De fait, le centre établi par le prestataire TLS à Tunis semble bien fonctionner, l’entreprise, qui assure ce genre de prestations dans de nombreux pays, ce pour plusieurs États européens (5), faisant manifestement preuve d’un grand professionnalisme. Le centre de réception des demandeurs qu’elle a créé lui permet d’assurer le traitement de masse exigé : 500 à 600 dossiers de demande de visa doivent y être réceptionnés chaque jour ouvrable.

Les missions du prestataire sont, à Tunis, purement matérielles : il s’agit d’attribuer un rendez-vous aux demandeurs de visa pour le dépôt de leur dossier, puis d’assurer ce rendez-vous en veillant à recueillir à cette occasion un dossier comprenant toutes les pièces demandées. TLS se charge également du recueil des données biométriques. En revanche, l’examen des pièces des dossiers – dont la vérification de leur authenticité – et a fortiori la décision d’octroi ou de refus du visa relèvent strictement des agents du consulat. Enfin, la remise des passeports après l’apposition (ou le refus) du visa est également effectuée par TLS.

Ce dispositif a pour effet d’alléger les tâches des agents du consulat, qui ne reçoivent plus les demandeurs (6), ce qui leur permet de se consacrer exclusivement à l’instruction des dossiers transmis par TLS. La disparition du contact direct entre les personnes et les instructeurs apparaît aussi comme un moyen d’éviter les risques de pratiques contestables…

Mais, dans l’autre sens, la question peut également se poser chez le prestataire. Les risques sont limités par l’absence de rôle décisionnaire de ses salariés, mais aussi par un système de contrôle interne et par le consulat qui semble assez au point, grâce à l’informatisation des procédures : la durée des entretiens entre les demandeurs et les agents de TLS qui recueillent leur dossier est suivie de près (un entretien trop long étant suspect) ; l’état d’avancement de chaque dossier peut être vérifié en temps réel par la direction de TLS et par le consulat… Reste à savoir dans quelle mesure ces moyens de contrôle sont effectivement mis en œuvre.

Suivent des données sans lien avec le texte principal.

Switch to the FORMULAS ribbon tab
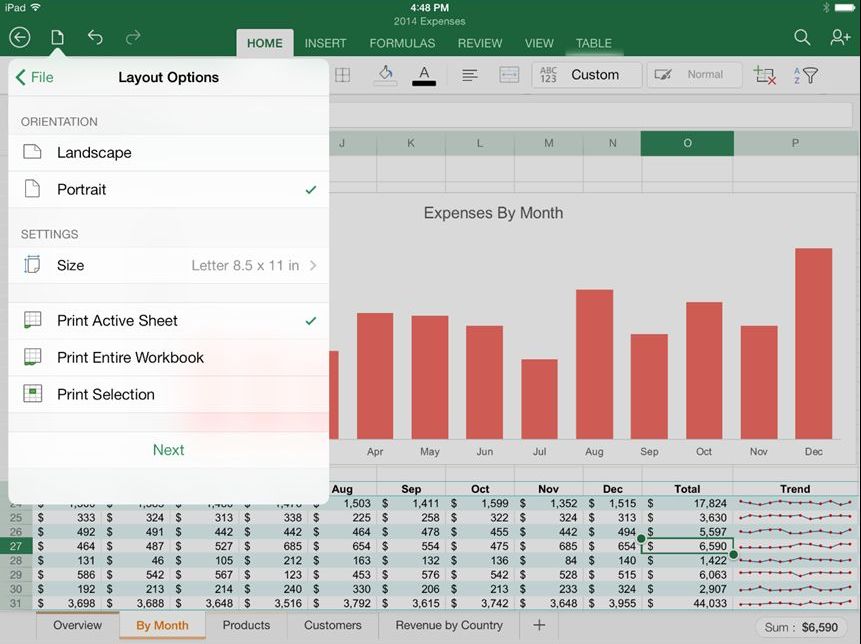The height and width of the screenshot is (644, 861). click(x=402, y=43)
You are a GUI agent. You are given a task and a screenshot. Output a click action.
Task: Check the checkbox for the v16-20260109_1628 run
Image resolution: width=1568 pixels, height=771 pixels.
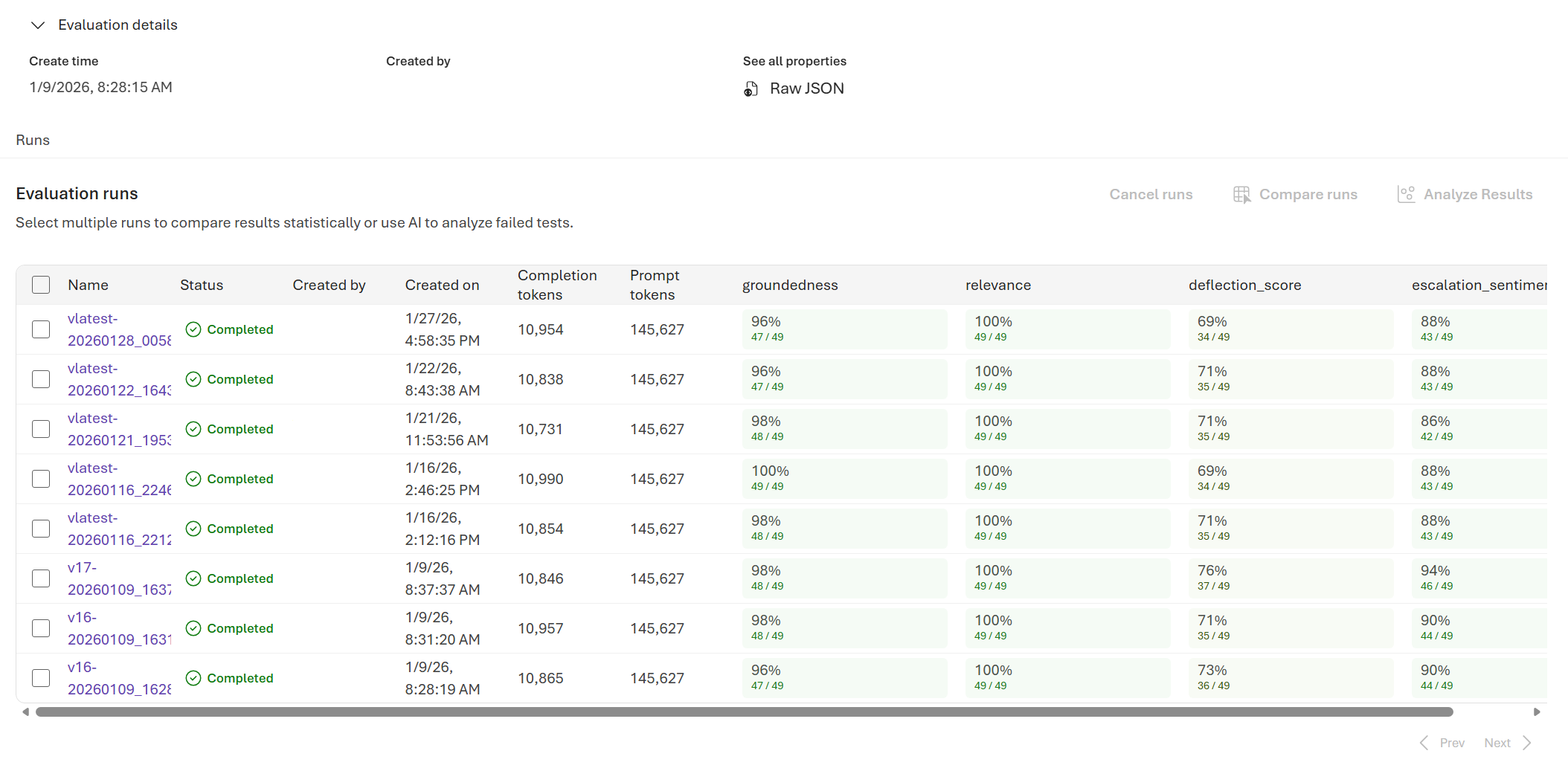[x=41, y=677]
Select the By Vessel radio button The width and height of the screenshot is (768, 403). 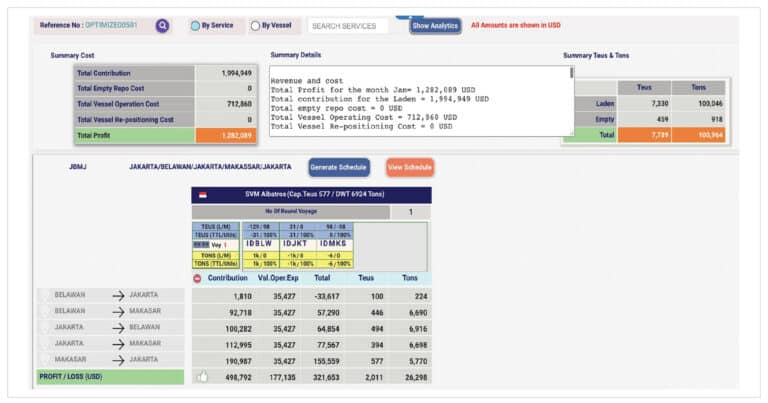pos(255,26)
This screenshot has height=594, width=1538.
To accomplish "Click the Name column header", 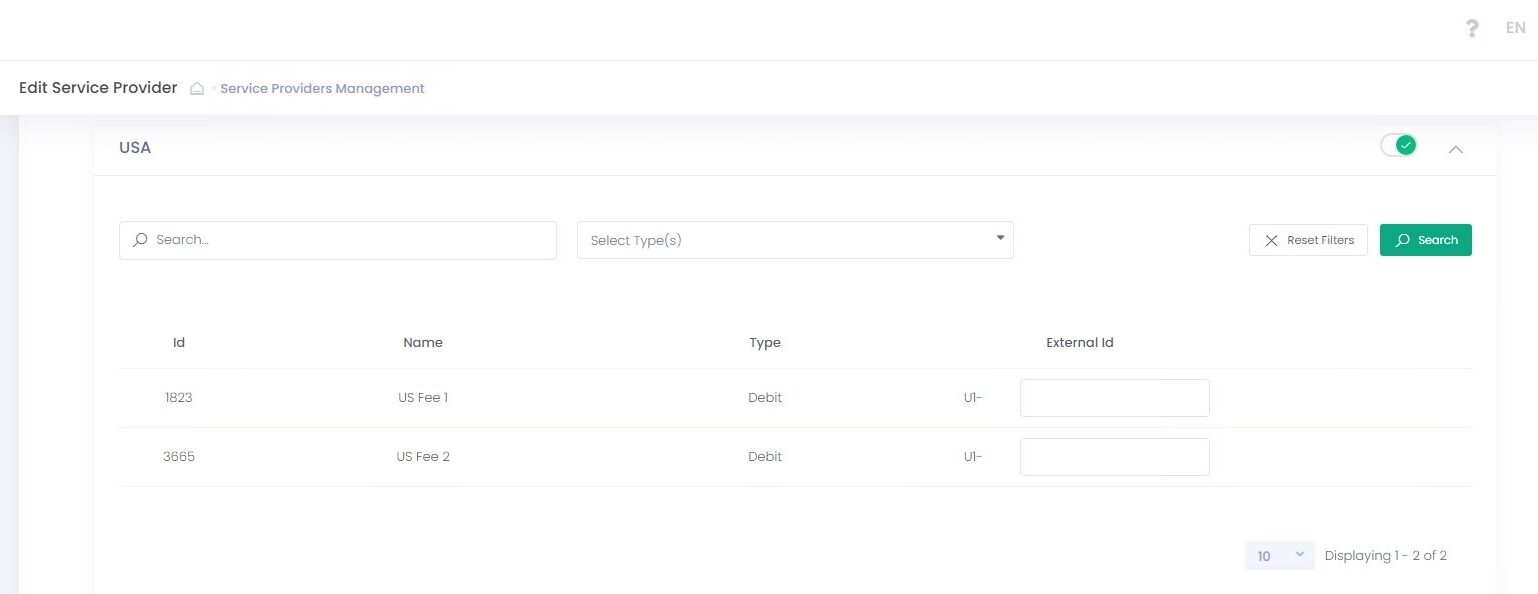I will [423, 342].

Le seul domaine de faiblesse éventuelle reconnu par les personnes rencontrées sur place concerne la prise de rendez-vous pour le dépôt des dossiers. Le délai maximal entre la prise de rendez-vous et le rendez-vous est en principe de quinze jours selon pour les visas « Schengen » de court séjour. En pratique, il est en général de l’ordre d’une semaine à Tunis (la procédure d’octroi étant ensuite très rapide, car la liste des rendez-vous est gérée en fonction des capacités de traitement des dossiers par le consulat). Mais évidemment, des personnes qui ont besoin d’un visa très rapidement ou n’aiment pas attendre cherchent à obtenir un rendez-vous anticipé, ce qui est parfaitement possible, mais pourrait donner lieu à des phénomènes de concussion. Pour éviter ces risques, les demandes de cette nature sont traitées exclusivement au consulat, et par la seule responsable du service des visas.

Pour autant, il peut y avoir quelques autres biais, par exemple la possibilité pour des agents, en cas d’annulation de son rendez-vous par un demandeur, de le proposer contre rétribution à une autre personne. Les services consulaires et TLS s’efforcent de détecter et de sanctionner les pratiques de cette nature. Mais plus généralement, ils ne peuvent pas grand-chose contre les officines d’aide à la demande de visa (ou à la rédaction des recours contre les décisions de refus de visa) qui sont apparemment nombreuses, parfois créées par d’anciens agents consulaires (de droit local), et se font rémunérer pour des prestations dont le contenu est présenté comme souvent inexistant par le consulat et TLS (puisque le système de contrôle est réputé empêcher les passe-droits).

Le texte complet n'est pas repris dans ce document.